L’attention portée à la situation de nos concitoyens ne se limite pas aux seules populations du monde rural et aux zones éloignées ou difficiles d’accès. Elle vise également la promotion des zones marginales et des quartiers anarchiques en périphérie urbaine.

C’est pourquoi nous avons concentré les projets de l’INDH sur la lutte contre les déficits qui y ont été relevés.

Nous avons également engagé le gouvernement à accorder plus d’importance aux politiques sociales.

Mais l’intérêt que Nous portons à la situation de nos citoyens de l’intérieur n’a d’égal que Notre volonté de veiller sur les intérêts de nos enfants résidant à l’étranger, de consolider leurs attaches identitaires et de les mettre en capacité d’apporter leur concours au développement de leur patrie.

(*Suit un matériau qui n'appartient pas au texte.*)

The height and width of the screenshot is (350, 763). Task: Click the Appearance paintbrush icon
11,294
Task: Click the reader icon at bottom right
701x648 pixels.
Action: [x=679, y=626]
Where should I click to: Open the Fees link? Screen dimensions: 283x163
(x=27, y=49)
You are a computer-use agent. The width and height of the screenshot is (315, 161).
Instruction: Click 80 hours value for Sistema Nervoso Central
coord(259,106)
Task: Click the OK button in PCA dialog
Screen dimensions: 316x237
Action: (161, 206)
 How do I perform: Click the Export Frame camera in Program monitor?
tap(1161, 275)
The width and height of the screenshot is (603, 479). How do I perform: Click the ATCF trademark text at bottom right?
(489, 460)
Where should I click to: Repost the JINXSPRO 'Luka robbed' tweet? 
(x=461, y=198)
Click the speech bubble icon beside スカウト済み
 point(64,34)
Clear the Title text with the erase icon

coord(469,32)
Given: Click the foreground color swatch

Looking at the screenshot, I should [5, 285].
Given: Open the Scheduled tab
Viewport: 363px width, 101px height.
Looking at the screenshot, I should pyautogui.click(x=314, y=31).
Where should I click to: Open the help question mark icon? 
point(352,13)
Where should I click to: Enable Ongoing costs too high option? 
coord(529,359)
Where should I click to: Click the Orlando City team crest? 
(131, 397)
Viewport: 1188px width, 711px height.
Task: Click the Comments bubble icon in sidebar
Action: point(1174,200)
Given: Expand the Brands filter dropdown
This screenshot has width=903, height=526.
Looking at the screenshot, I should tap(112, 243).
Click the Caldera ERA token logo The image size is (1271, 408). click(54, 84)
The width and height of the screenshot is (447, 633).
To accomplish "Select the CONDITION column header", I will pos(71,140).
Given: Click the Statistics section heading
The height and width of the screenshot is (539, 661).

Au cours de mes visites à l’étranger et de mes rencontres au Royaume avec des membres de notre communauté à l’étranger, J’ai eu l’occasion de prendre la mesure de leurs préoccupations réelles et de leurs aspirations légitimes.

Nous pensions qu’ils affrontaient des difficultés uniquement à l’intérieur du Maroc. Or nombre d’entre eux se plaignent également d’une série de problèmes dans leurs relations avec les missions consulaires marocaines à l’étranger.

En effet, certains consuls, et non tous Dieu merci au lieu de remplir leur mission comme il se doit, se préoccupent plutôt de leurs affaires personnelles ou de politique.

Certains membres de la communauté m’ont fait part de leur mécontentement du mauvais traitement qui leur est réservé par certains consulats, ainsi que de la faiblesse des prestations qu’ils leur fournissent, tant pour ce qui concerne la qualité de ces services, que pour ce qui est du respect des délais ou de certaines entraves administratives.

Nous attirons donc l’attention du ministre des Affaires Etrangères sur la nécessité de s’employer avec toute la fermeté requise à mettre fin aux dysfonctionnements et autres problèmes que connaissent certains consulats.

Il faut, d’une part, relever de ses fonctions quiconque a été reconnu coupable de négligence, de dédain pour les intérêts des membres de la communauté, ou de mauvais traitement à leur égard.

D’autre part, il faut veiller à choisir les consuls parmi ceux qui remplissent les conditions requises de compétence, de responsabilité et de dévouement au service de nos enfants à l’étranger.

Les membres de notre communauté sont encore plus désappointés lorsqu’ils font des comparaisons entre, d’une part, le niveau des prestations fournies par les services administratifs et sociaux des pays de résidence, et l’accueil qui leur est réservé, et, d’autre part, le traitement dont ils sont l’objet à l’intérieur de ces missions consulaires nationales.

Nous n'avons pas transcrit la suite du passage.